Bloomberg:
- Merkel’s Party Shuns ‘Stone Age’ Greens After Tax-Raising Pledge. Germany’s Greens party backed a campaign platform of tax increases that members of Chancellor Angela Merkel’s Christian Democratic bloc said rules out a coalition after national elections in September. Delegates at a Greens party convention in Berlin yesterday voted through plans to raise the top rate of income tax to 49 percent for those earning 80,000 euros ($104,000) a year or more, and to 45 percent from 42 percent above 60,000 euros. They also backed a “wealth levy” on the richest to pay down 100 billion euros of Germany’s state debt over 10 years.
- China Industrial Profit Growth Slows as Economic Recovery Wanes. Growth in Chinese industrial companies’ profits slowed in March, adding to evidence the nation’s economic recovery is losing steam. Net income increased 5.3 percent from a year earlier to 464.9 billion yuan ($75 billion), down from a 17.2 percent pace in the first two months, the National Bureau of Statistics said on its website on April 27. Profit in the first quarter rose 12.1 percent to 1.17 trillion yuan, it said. China’s stocks fell for a third straight month in April amid investor concern that the recovery in the country’s economic expansion is losing momentum and will hurt corporate earnings. The benchmark Shanghai Composite Index (SHCOMP) closed 1 percent lower on April 26, the last trading day before a three- day holiday ending May 1. “Profits are only growing in line with sales and with problems of overcapacity and the sluggish global picture, it doesn’t bode well for a speedy return to higher profit margins,” said Louis Kuijs, chief China economist at Royal Bank of Scotland Group Plc in Hong Kong.
- Omega Joins Patek Philippe Seeking Growth to Offset Slower China. Patek Philippe Chairman Thierry Stern had advice for Swiss watchmakers several years ago that most rivals didn’t heed: don’t overinvest in China. Amid the recent slowdown in China, the executive’s call has proved prescient.
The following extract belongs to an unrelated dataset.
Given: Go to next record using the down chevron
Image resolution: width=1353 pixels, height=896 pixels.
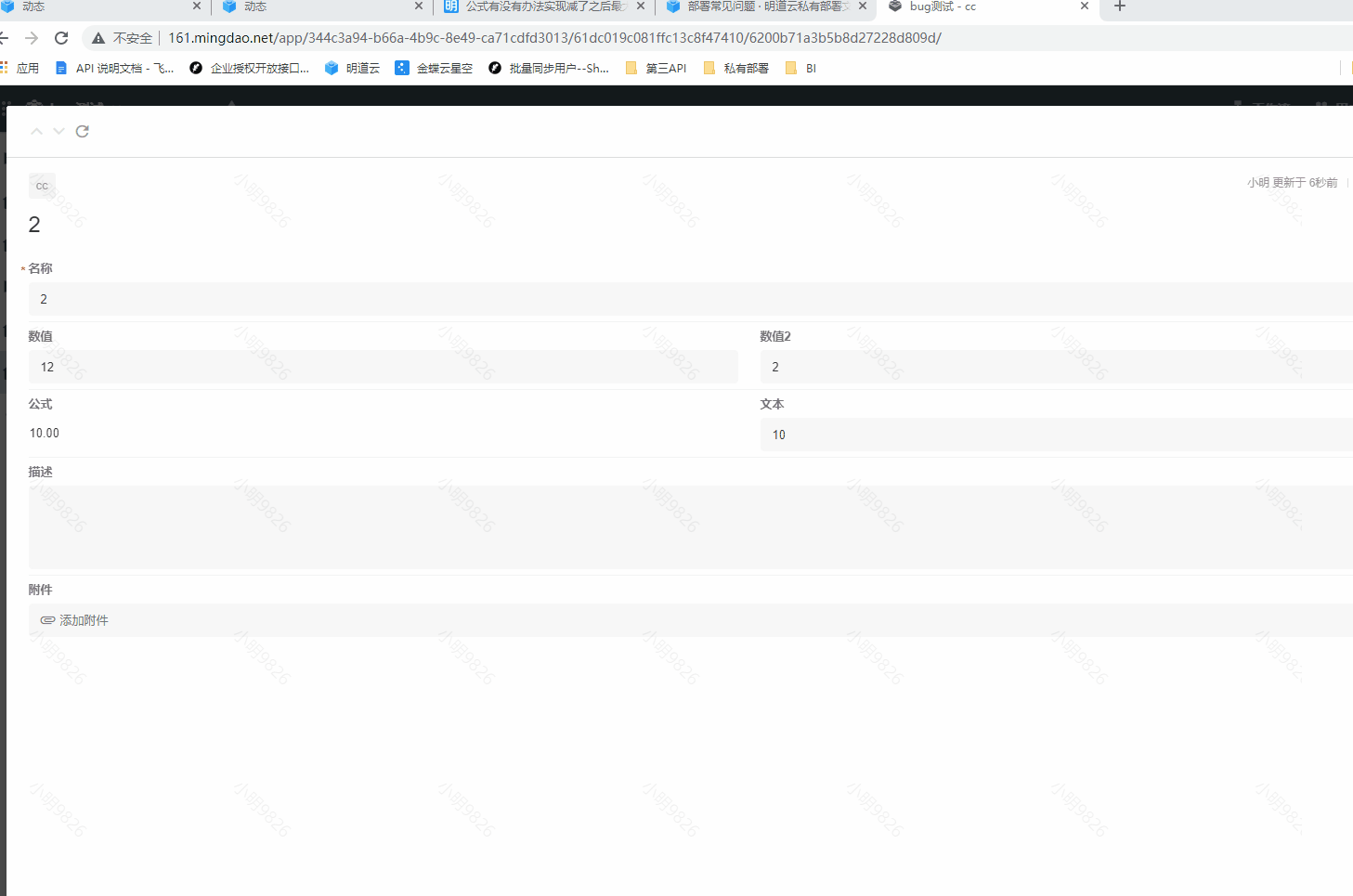Looking at the screenshot, I should click(x=59, y=131).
Stern said everyone laughed at him when he decided to limit sales in that market to 130 pieces a year as brands including Omega and Cartier opened shops across the mainland. Patek is now selling about 3 percent of the 53,000 watches it makes annually to shops there, reserving the bulk of its production for traditional U.S. and European markets and making Chinese customers who want its watches travel to buy them. Stern warned two years ago that market would slow down.
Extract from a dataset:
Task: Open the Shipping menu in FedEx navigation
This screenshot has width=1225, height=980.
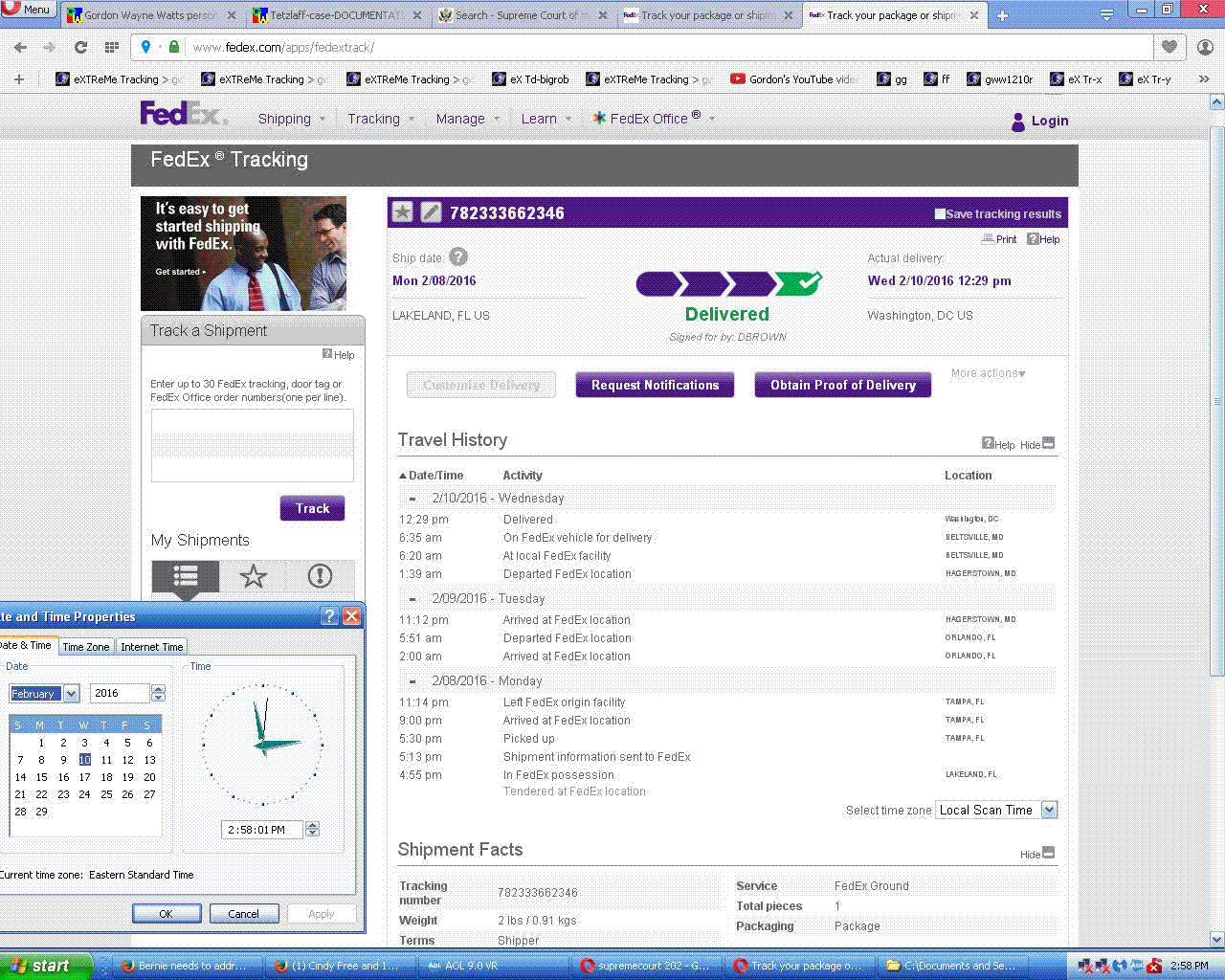Action: (284, 119)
- China’s Military Says No Plates for Porsches in Crackdown. China will ban the use of military number plates on luxury cars, including Porsche and Bentley, in a crackdown on abuse of vehicle management within the armed forces amid President Xi Jinping’s campaign against corruption. The change was ordered by the Central Military Commission, headed by Xi, and is part of the military’s effort to reinforce discipline and protect its image, the PLA Daily, the armed forces’ official newspaper, said in a report yesterday. A new license system will go into force on May 1 to clamp down on the sale and use of legal and counterfeit military plates in order to “maintain social harmony, stability and the reputation of the military,” the paper said. Existing plates for all military vehicles will be canceled, it said.
- Piaget Sees China Sales Slowing as Stronger Yuan Boosts Travel. Swiss luxury watchmaker Piaget said its sales in China may grow less than 10 percent this year, the slowest in eight years, as Chinese consumers take advantage of the stronger yuan and travel overseas to buy premium goods. Piaget, which makes the $53,000 Altiplano Skeleton 1200S, is also tempering the pace of store openings in China, Dimitri Gouten, its Asia Pacific president, said in an April 27 interview from Shanghai. Sales may lag the “double-digit” growth rates since around 2005, he said. The watchmaker, which is owned by Cie. Financiere Richemont SA (CFR), has 20 boutiques in China and 50 points of sale in total.
- Detained U.S. Citizen to Face Verdict in N. Korean Court. North Korea said it will hand down a verdict on a detained American citizen accused of crimes against the state, the communist country’s official Korean Central News Agency reported yesterday. Pae Jun Ho, who entered North Korea’s Rason City on Nov. 3 as a tourist, will face judgment in the Supreme Court after admitting to the charges, KCNA said, without citing a source. Pae was involved with a Protestant Christian religious movement, according to a Dec. 11 CNN report that identified him as Kenneth Bae. The State Department is aware of the reports a U.S. citizen will face trial in North Korea, department spokeswoman Jen Psaki said in an e-mail.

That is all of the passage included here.